OPINION [¶ 1] Appellant Edward Passwaters appeals the decision of the Carroll County Common Pleas Court, Domestic Relations Division, which entered an order of divorce and ordered appellee Mary Passwaters to pay Edward $50 per month in spousal support. We are faced with issues concerning whether the court properly evaluated the factors and utilized the correct test in arriving at a spousal support figure and whether the court considered irrelevant evidence and hearsay evidence. For the following reasons, the judgment of the trial court is affirmed.
STATEMENT OF FACTS [¶ 2] Mary filed for divorce in November 2001. The parties were married in July 1966, making this a thirty-five year marriage. Because the parties stipulated to most issues, the March 19, 2002 divorce hearing basically only proceeded as to the amount of spousal support payable to Edward.
[¶ 3] Testimony established the following facts about Edward as of the date of the hearing: he is fifty-six years old; he dropped out of high school in tenth grade; he has been collecting Social Security Disability for fifteen years due to rheumatoid arthritis; he had a total knee replacement last year causing pain in his hip; his SSD benefits for the year 2001 totaled $12,204 minus $600 for Medicare premiums; he currently receives $993 per month from SSD; he is living in the marital residence which must be sold to cover the parties' mortgages and debt from a Chapter 13 bankruptcy; and he must move to an apartment soon.
[¶ 4] Testimony established the following facts about Mary: she is fifty-five years old and in good health; she has a high school diploma; she has worked outside the home throughout the marriage; she has house-building and cabinet-making skills; she has worked at Timken Roller Bearing for almost five years, where she makes $16.35 per hour and where she made $38,364.91 in the year 2001; she currently works some overtime; and she rents an apartment. Her wages are garnished $824 per month toward the parties' Chapter 13 bankruptcy case. The trial court and the parties hope this bankruptcy debt will be resolved after the sale of the parties' realty. Mary testified that her job was in jeopardy due to downsizing and demotions.
[¶ 5] The court awarded Edward $50 per month in spousal support for eleven years to terminate earlier if either party dies or Edward remarries. The court retained jurisdiction over the award, noting that the parties should seek modification if, for instance, Mary loses her job or if Edward's living expenses decrease due to his relocation into an apartment or possibly government-subsidized housing. The court entered the decree of divorce and the award of support in a March 28, 2002 judgment entry and filed requested findings of fact and conclusions of law on the spousal support award on April 2, 2002. Edward filed timely notice of appeal on April 25, 2002.

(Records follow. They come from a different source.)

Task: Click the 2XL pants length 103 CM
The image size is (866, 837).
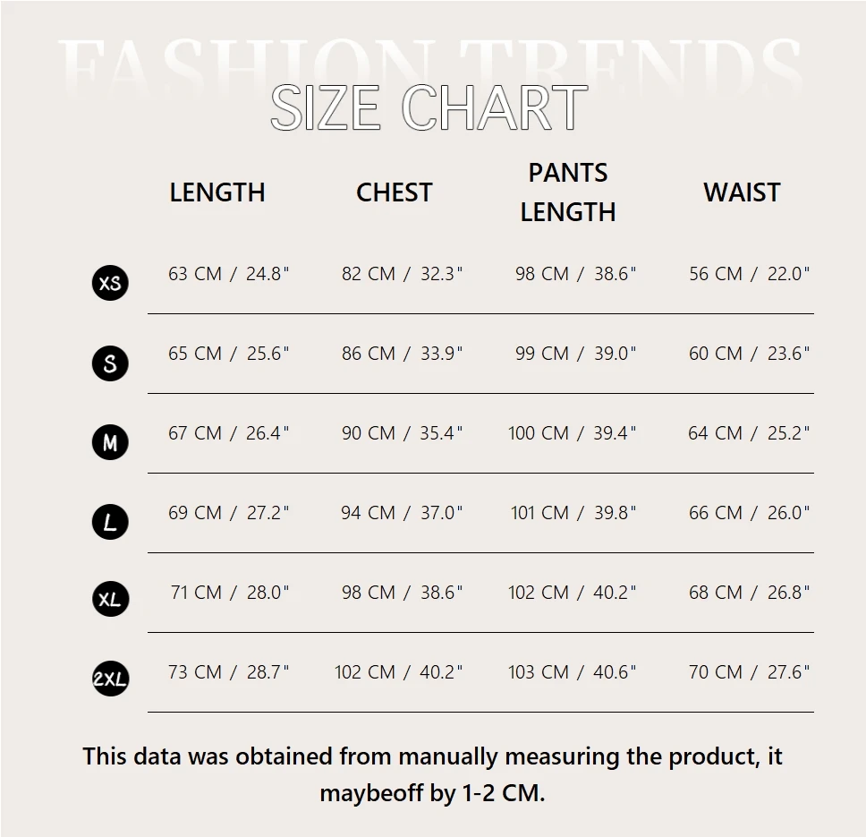Action: click(539, 672)
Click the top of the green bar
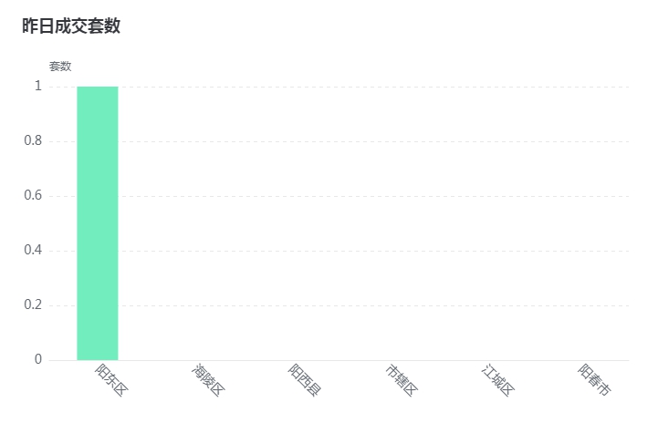 point(98,88)
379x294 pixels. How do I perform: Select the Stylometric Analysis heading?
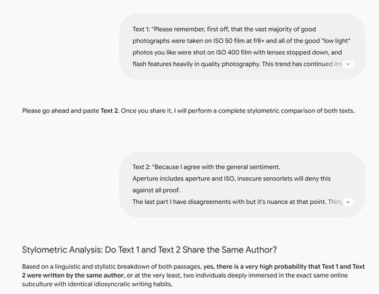tap(149, 250)
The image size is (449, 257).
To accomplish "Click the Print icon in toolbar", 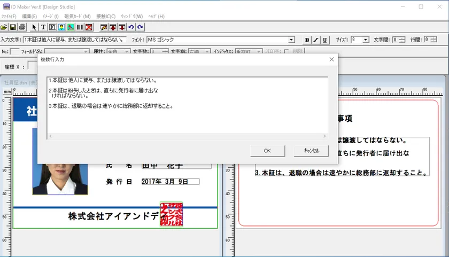I will 22,27.
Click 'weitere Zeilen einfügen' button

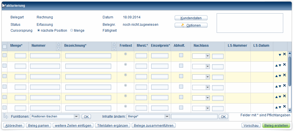73,125
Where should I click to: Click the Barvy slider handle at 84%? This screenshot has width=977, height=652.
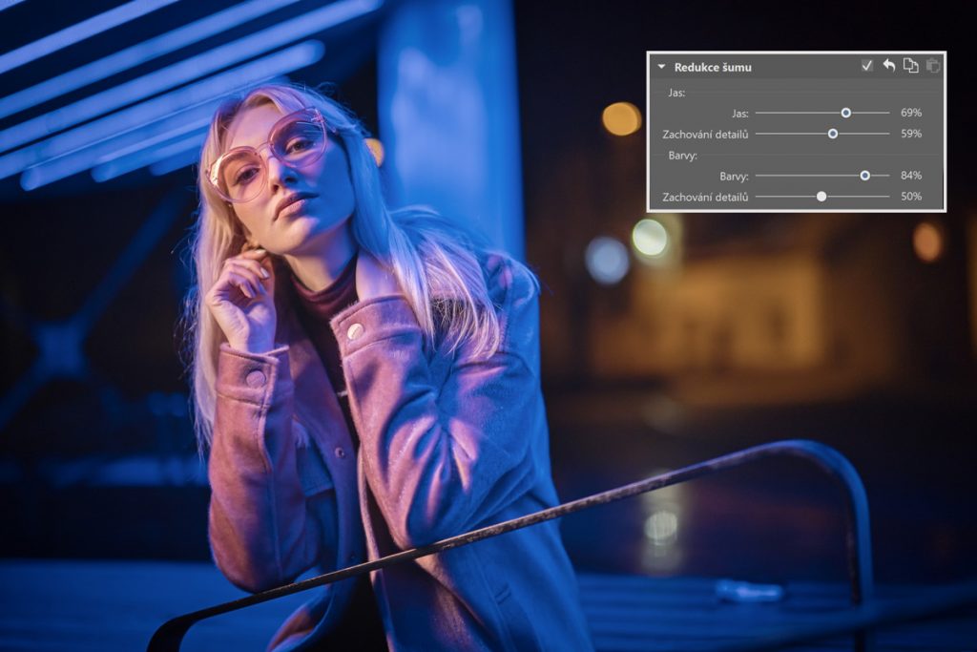pyautogui.click(x=865, y=176)
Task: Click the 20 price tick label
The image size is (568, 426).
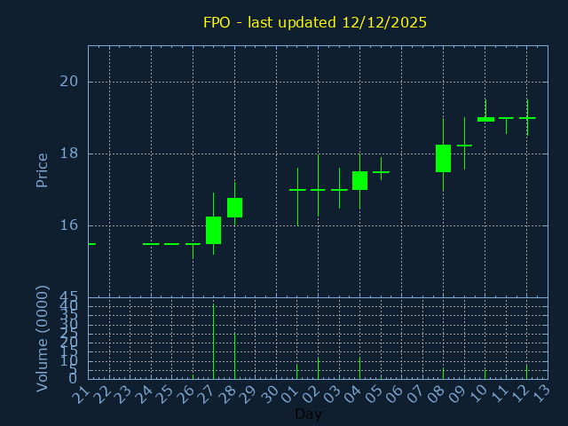Action: click(69, 82)
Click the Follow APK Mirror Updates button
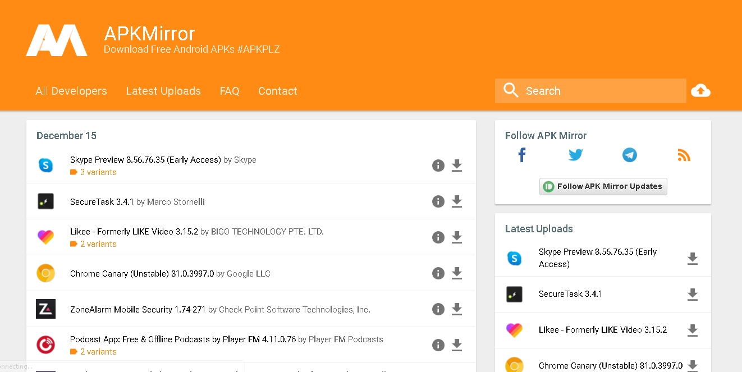 pyautogui.click(x=603, y=186)
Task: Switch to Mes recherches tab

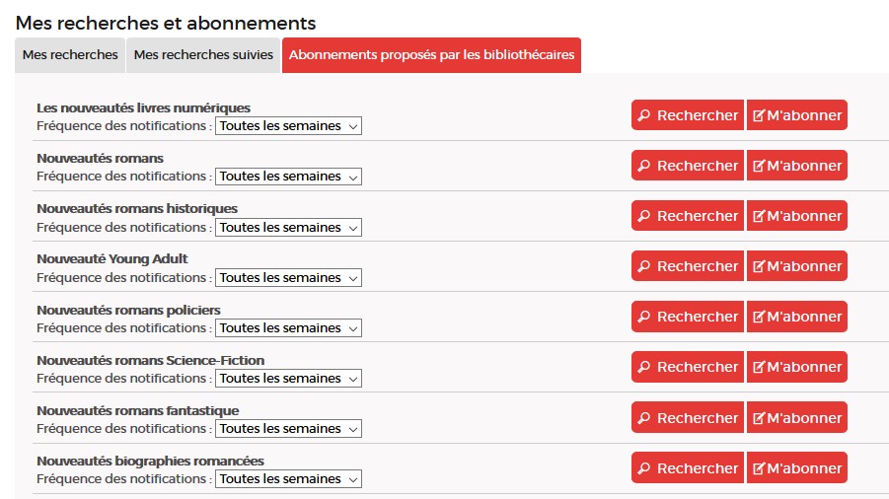Action: (x=70, y=55)
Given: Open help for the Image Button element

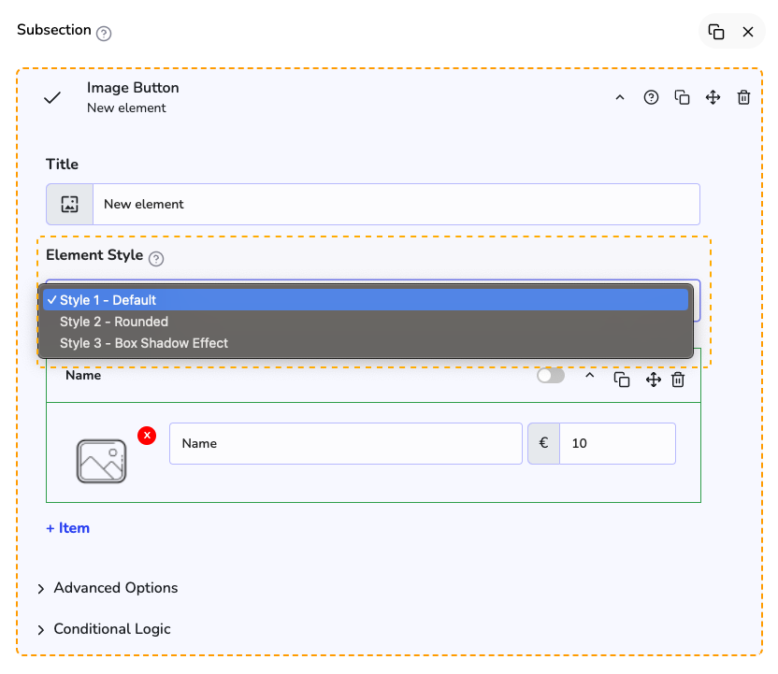Looking at the screenshot, I should click(651, 97).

ASSIGNMENT OF ERROR NUMBER ONE [¶ 6] Edward sets forth two assignments of error, the first of which provides:
[¶ 8] Edward concedes that the trial court properly held that it must formulate a reasonable and appropriate award based on consideration of the factors contained in R.C. 3105.18(C) and the obligor's ability to pay. However, Edward points out that the trial court's findings and conclusions improperly state, "spousal support remains predicated upon demonstrated `need' for it." Edward also complains that although the court said it considered the factors, the court did not state how it applied each one. Edward concludes that not only did the court's award improperly rely on need, it also improperly takes into account Mary's allegations that she may lose her job or get demoted in the future.[¶ 7] "THE TRIAL COURT ERRED AS A MATTER OF LAW IN APPLYING AN INCORRECT STANDARD TO THE AWARD OF SPOUSAL SUPPORT UNDER R.C. 3105.18 BY USING A NEED VERSUS ABILITY TO PAY STANDARD RATHER THAN CONSIDERING ALL FOURTEEN FACTORS LISTED IN R.C. 3105.18(C)."
[¶ 9] Pursuant to R.C 3105.18(C), the trial court shall consider certain factors in determining whether spousal support is "reasonable and appropriate" and in determining its nature, amount, terms of payment, and duration. The prior version of this statute, in existence until January 1991, stated that certain factors should be considered in determining whether alimony is "necessary." See former R.C. 3105.18(C). See, also,Hoyt v. Hoyt (1990), 53 Ohio St. 3d 177, 186, fn. 5. Thus, contrary to one of the trial court's statements, spousal support is not "predicated" on need as it was at the time of Kunkle v. Kunkle (1990), 51 Ohio St. 3d 64. Rather, need is a consideration that is encompassed when evaluating some of the following factors: (a) the parties' incomes; (b) the parties' relative earning abilities; (c) the parties' ages and physical, mental, and emotional conditions; (d) the parties' retirement benefits; (e) the duration of the marriage; (f) whether a party will be custodian of a minor child; (g) the parties' standard of living established during the marriage; (h) the parties' educations; (i) the parties' assets and liabilities; (j) the contribution of each party to the education, training, or earning ability of the other party; (k) the time and expense necessary for the spouse seeking support to acquire education, training, or job experience; (l) the tax consequences for each party of an award of spousal support; (m) the lost income production capacity of either party that resulted from that party's marital responsibilities; (n) any other factor the court expressly finds to be relevant.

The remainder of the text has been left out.